The corporates involved represent some serious clout; their market cap is about $8.5 trillion across five continents. WEF says they have sent the largest market signal in history to commercialise emerging clean technologies.
They are, it says, making unprecedented advance purchase commitments by 2030 for near-zero carbon, steel, aluminium, shipping, trucking and aviation, as well as advanced carbon dioxide removal solutions.
It all sounds excellent for both greener practice, Net Zero and for carbon emissions. But business coalitions, partnerships and growth groups are hardly new. Is there anything here to suggest radical agendas that might impact powerfully on profit and climate?
New Members
Global technology giants Alphabet and Microsoft, along with AES, Aveva, Ball Corporation, BHP, Consolidated Contractors Company, Ecolab, Enel, EY, FedEx, Ford Motor Company, HeidelbergCement, Mitsui O.S.K. Lines, National Grid, Novelis, PWC, Schneider Electric, Swiss Re and Vestas are all new members.
It’s a long list, but worth repeating as by any estimation these are some massive businesses. With this expansion, coalition membership collective market value exceeds ten per cent of the total Fortune Global 2000.
Further, in addition to the US government, the coalition welcomes India, Japan and Sweden to the Steering Board, as well as Denmark, Italy, Norway, Singapore and the United Kingdom as government partners. These will invite more companies from their countries to join the coalition and will pursue public policies to commercialise the green technologies that corporate members commit to purchasing.
In Practice
Evidently, partnership between business and government will be key to success, but the coalition is also launching two new sectors: carbon dioxide removal and aluminium, which join the four existing sectoral pledges on aviation, shipping, steel and trucking launched at COP26.

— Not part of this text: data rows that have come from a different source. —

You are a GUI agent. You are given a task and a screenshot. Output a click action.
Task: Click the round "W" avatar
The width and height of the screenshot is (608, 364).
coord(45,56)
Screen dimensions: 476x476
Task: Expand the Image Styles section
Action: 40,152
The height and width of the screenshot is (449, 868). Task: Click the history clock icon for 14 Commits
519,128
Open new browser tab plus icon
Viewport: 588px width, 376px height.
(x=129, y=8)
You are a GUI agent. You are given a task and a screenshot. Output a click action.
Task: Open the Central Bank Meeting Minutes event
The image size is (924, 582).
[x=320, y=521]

On carbon dioxide removal, Alphabet, Microsoft and Salesforce have collectively committed $500 million. Microsoft will serve as an expert partner by sharing lessons from its carbon removal auctions.
Boston Consulting Group commits to removing 100,000 tonnes of carbon, while three additional companies have each committed to 50,000 tonnes or $25 million of carbon removal: AES, Mitsui O.S.K. Lines and Swiss Re.

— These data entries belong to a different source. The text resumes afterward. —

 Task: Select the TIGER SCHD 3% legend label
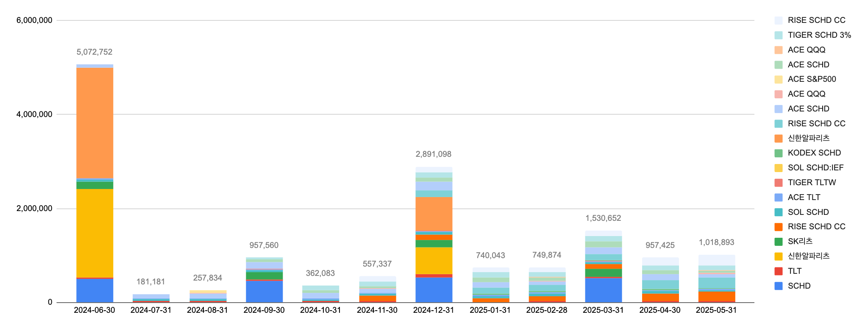point(819,35)
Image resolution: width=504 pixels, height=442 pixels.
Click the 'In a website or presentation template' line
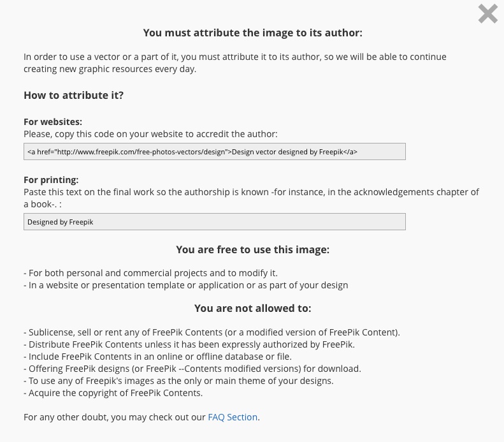[186, 285]
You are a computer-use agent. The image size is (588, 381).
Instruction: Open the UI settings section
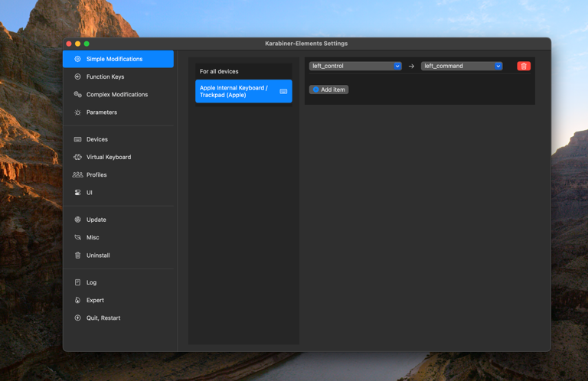click(x=90, y=193)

The pledges mean members must deliver on their commitments by 2030 and demonstrate that the carbon can be stored for more than 1000 years.
No matter your feelings on storage versus avoiding using carbon upfront, removal, says WEF, is the process of removing carbon dioxide from the atmosphere and locking it away. It cites the latest Intergovernmental Panel on Climate Change (IPCC) report that says limiting global temperature rise to 1.5⁰C will now be impossible without carbon removal solutions.
Aluminium Advances
Ball Corporation, Ford Motor Company, Novelis, Trafigura and Volvo Group become founding members of the coalition’s new aluminium sector, committing to have near-zero carbon emissions from ten per cent of their primary aluminium purchases by 2030.

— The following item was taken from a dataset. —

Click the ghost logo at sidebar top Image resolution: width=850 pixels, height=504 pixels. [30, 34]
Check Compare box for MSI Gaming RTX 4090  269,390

US Special Presidential Envoy for Climate John Kerry said: “The purchasing commitments made by the First Movers Coalition represent the highest-leverage climate action that companies can take – because creating the early markets to scale advanced technologies materially reduces the whole world’s emissions – not just any company’s own footprint.
“With today’s expansion, the coalition has achieved scale across the world’s leading companies and support from committed governments around the world to tackle the hardest challenge of the climate crisis: reducing the emissions from the sectors where we don’t yet have the toolkit to replace unabated fossil fuels and swiftly reach Net Zero emissions.”